There were no signs of panic or bulk buying at local shops, most of which continued to sell staple foodstuffs at old prices.

But in one grocery in central Almaty, a 43-year-old shop assistant who only gave her first name, Alma, said several female pensioners had stocked up heavily on salt, sugar and matches.

"Unbelievable - just like in Soviet days," she added.

Kazakhstan weathered a 19-percent devaluation of the tenge in February last year, and many citizens had been sceptical about repeated official assurances that this would not happen again.

Nazarbayev, a 75-year-old former steelworker nicknamed "Papa" who holds sweeping powers, said on Thursday that he had ordered law enforcers to "suppress toughly" any protests by "provocateurs" against what he called the currency reform.

Police acted promptly. As he was making his warnings in the capital Astana, police in Almaty detained two civic society activists planning a protest in a central square.

Yermek Narymbayev and Rinat Kibrayev had intended to come to the Independence Monument to demand the resignation of Nazarbayev, his prime minister and the head of the central bank.
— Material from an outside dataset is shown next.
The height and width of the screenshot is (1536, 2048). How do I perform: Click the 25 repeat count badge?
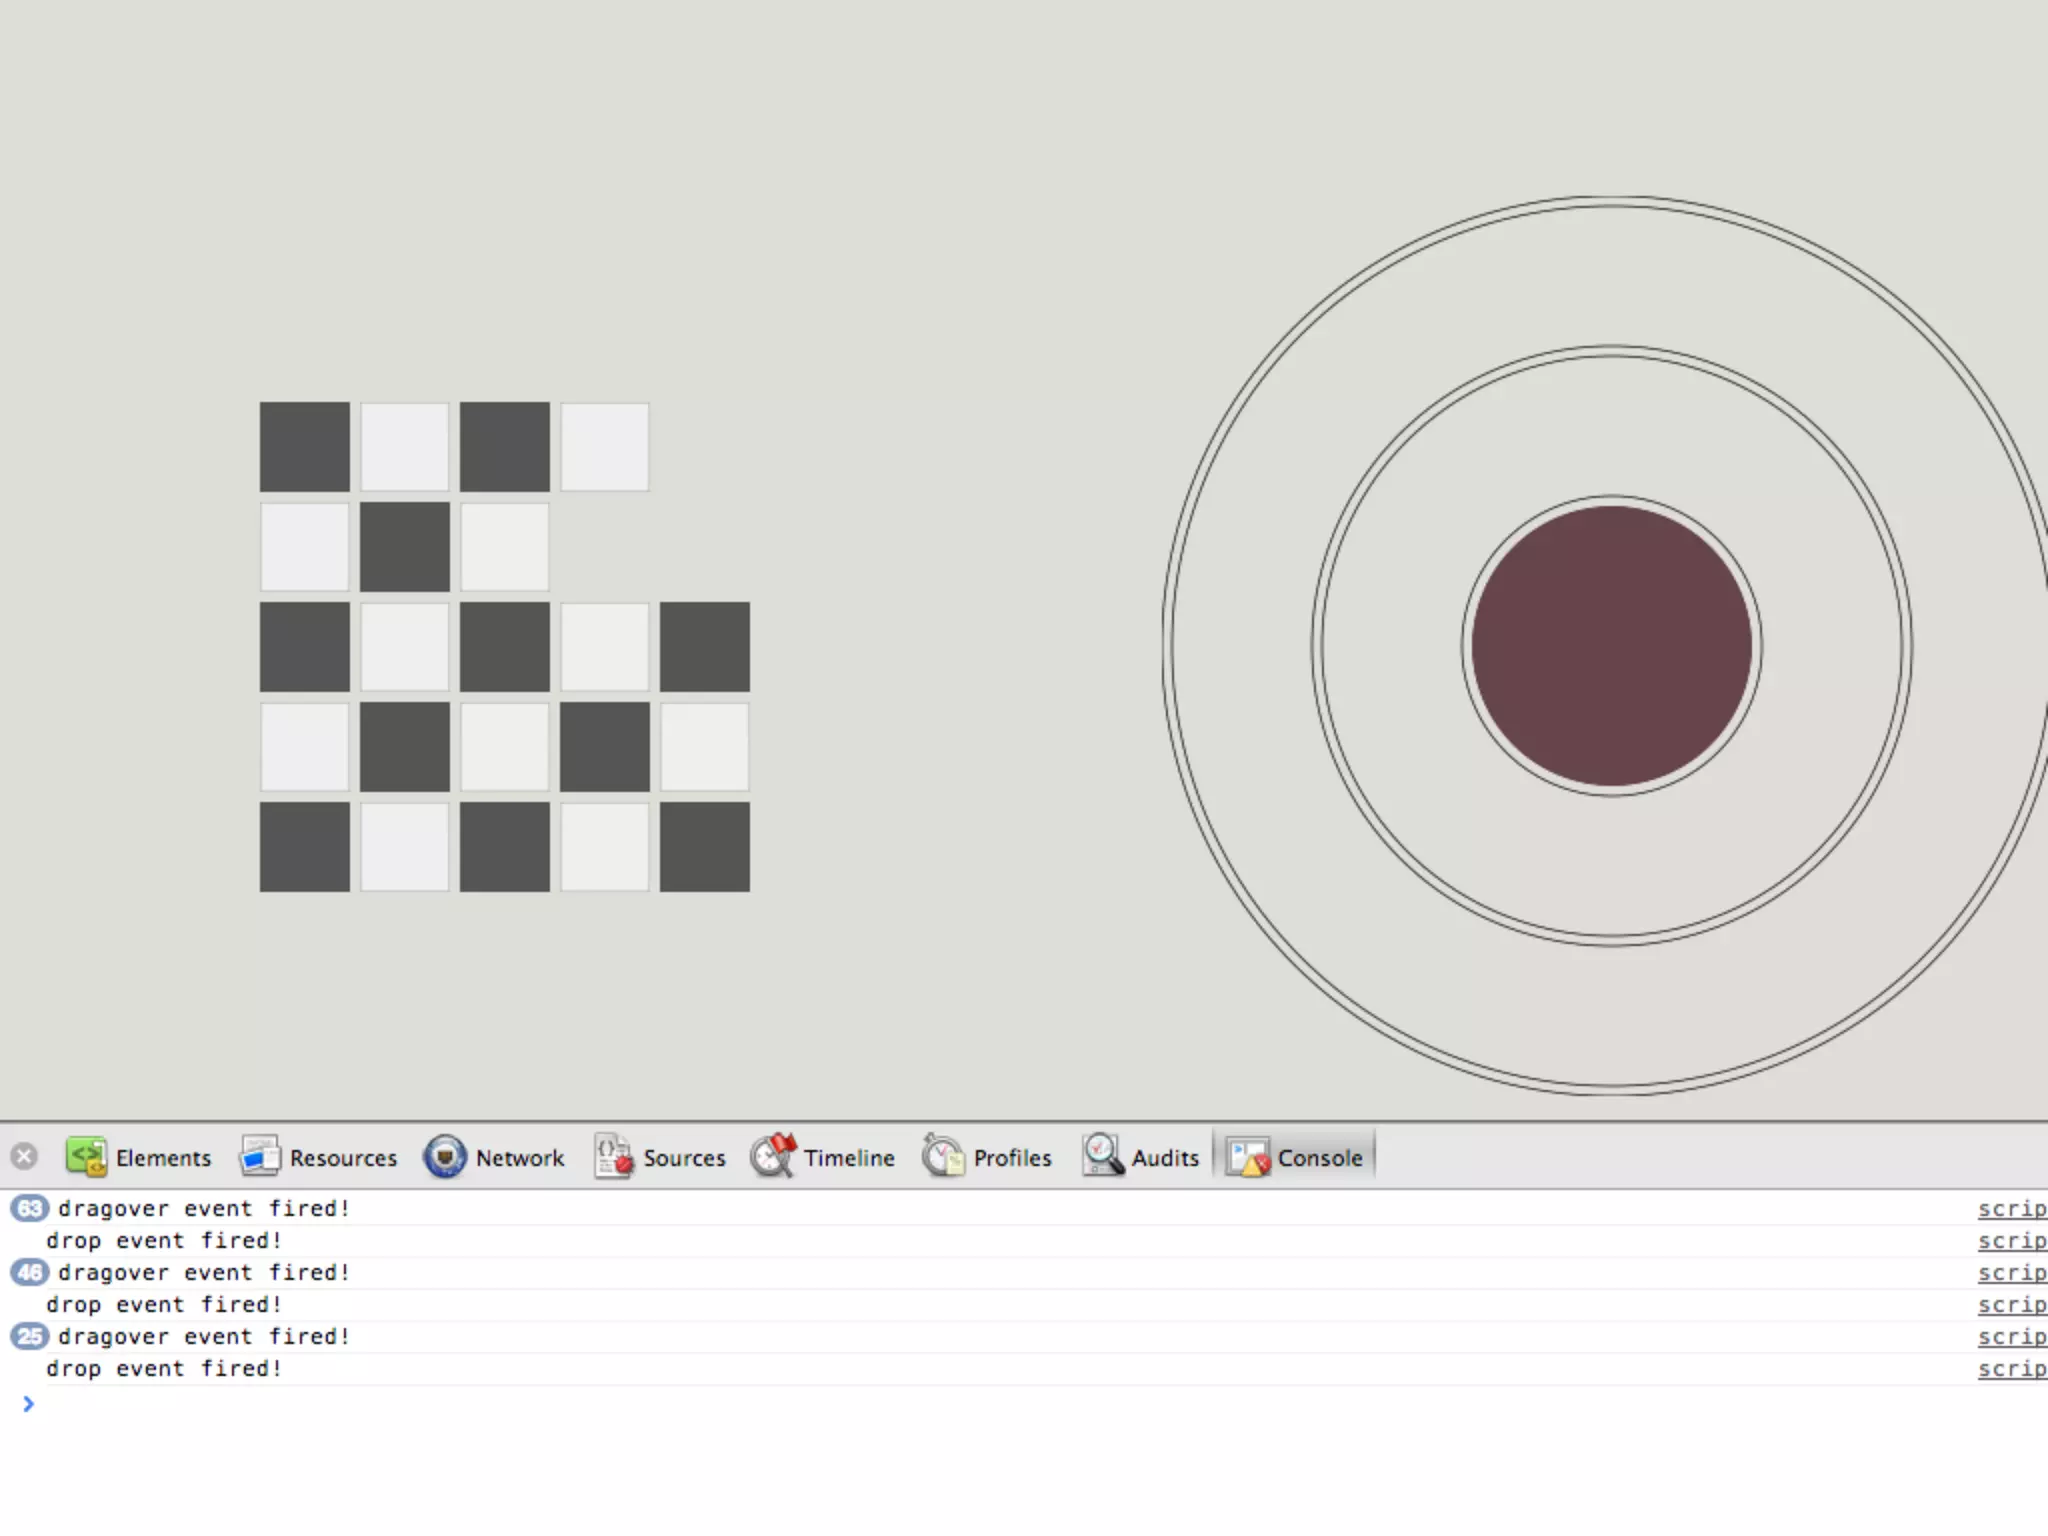[x=30, y=1336]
The would-be protesters were to stand trial on Friday, facing up to 15 days in jail, local media reported.

Social media users across Kazakhstan directed their criticism mainly at National Bank Governor Kairat Kelimbetov.

"Sweet lies, but what bitter fruit they have borne!" read one of many mocking thought bubbles attached to online photos of Kelimbetov, alluding to his pledges the tenge would stay firm.